Bueno, pues nos habíamos quedado tras la primera dosis/clase de tiro con arco, conmigo entusiasmada y unas cuantas flechitas pochas colgadas más que clavadas en el parapeto como testimonio de mis muy novatos pasos por este camino.

Vaya por delante una cosa: mi objetivo de aprender a tirar con arco es que la flecha dé donde yo quiero, más o menos; no busco ningún tipo de iluminación mística que, de todos modos, no va conmigo. Pero el ritual del tiro, el recorrido metódico por todos los pasos, incluso el proceso de montar y desmontar el arco y de ponerse las protecciones, tiene mucho de relajante y hace que dar en la diana sea un añadido, pero no la razón principal, que me mantuvo yendo a clase.

Es inevitable, o al menos lo fue para mí, montarse un montón de películas cuando empiezas a tirar. Las instrucciones son sencillas: ponte de perfil al blanco, la mano aquí, los dedos así, estira la cuerda hasta acá. Mi profesor iba añadiendo detallitos poco a poco a medida que avanzaba el curso, de modo que en ese momento, aunque el abismo entre teoría y práctica era más que notable, el número de cosas a tener en cuenta quedaba reducido.
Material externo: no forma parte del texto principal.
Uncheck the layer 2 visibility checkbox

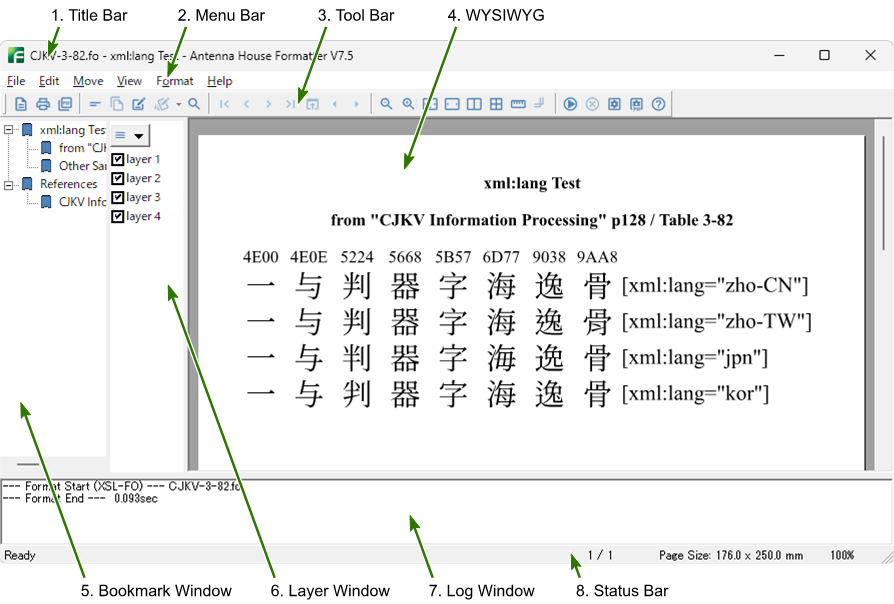118,178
Aún así era placentero colocar la flecha en la cuerda, tirar de ella hasta un punto aún no muy bien definido en mi mente, sentir estirarse los músculos y soltar. Nada de esto estaba bien hecho. La flecha se clavaba obediente en el blanco, pero las más de las veces culebreaba en el breve trayecto como una golondrina borracha y se clavaba tristona, en ángulos extraños.

Daba igual. Los primeros días los pasé divirtiéndome horrores viendo cómo algunos tiros iban bien y otros mal y montándome las antedichas películas en plan de «a ver qué pasa si ahora pongo el codo aquí en vez de acá». Lo cual, si aún no sabes muy bien qué estás haciendo, sirve para exactamente nada: sin una base más o menos estable da igual qué cambios creas que estás haciendo, porque se van a perder entre la falta de técnica.
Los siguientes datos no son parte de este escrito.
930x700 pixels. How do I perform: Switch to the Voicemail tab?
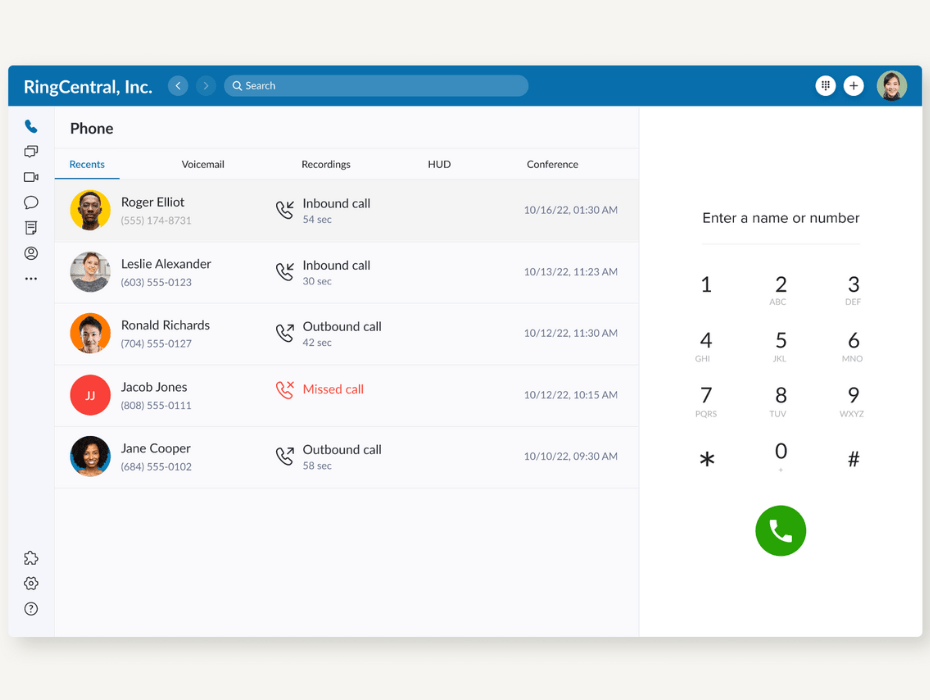click(203, 164)
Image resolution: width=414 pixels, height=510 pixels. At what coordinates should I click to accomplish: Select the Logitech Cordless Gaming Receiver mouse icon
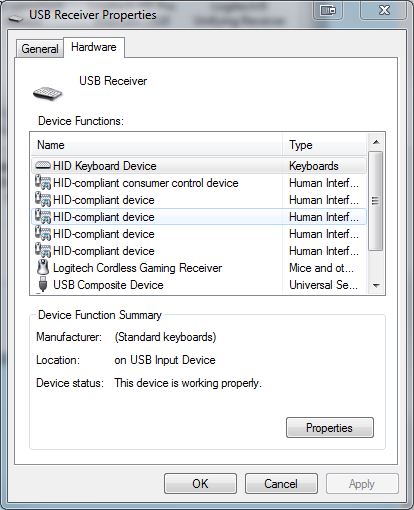pyautogui.click(x=43, y=267)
Pero, ¿y lo que molaba todo? No es solo el hecho de soltar o no una buena flecha. La sensación de estar haciendo algo agradable y gratificante a la vez, que me atrapó en el taller original, no se iba. No solo eso: tenía la convicción de que mejorar en esto era posible, a diferencia de otras muchas habilidades que se me muestran esquivas.

Mientras la breve hora de clase pasaba rápida entre flecha pocha y flecha pocha, los días sin clase los pasaba leyendo Aljaba  y buscando dudas en diferentes foros arqueros, muerta de ganas de usar mi propio material pero sabiendo que merecía la pena no apresurarse. Mi único acto de rebeldía fue prescindir del visor en clase; ya tenía claro que lo que quería aprender era el estilo tradicional, no el tiro olímpico.

Así fue como empecé a hablar con Vicente y con David y como empecé a reflexionar tanto sobre la afición en sí como sobre los aficionados de los que ya era parte.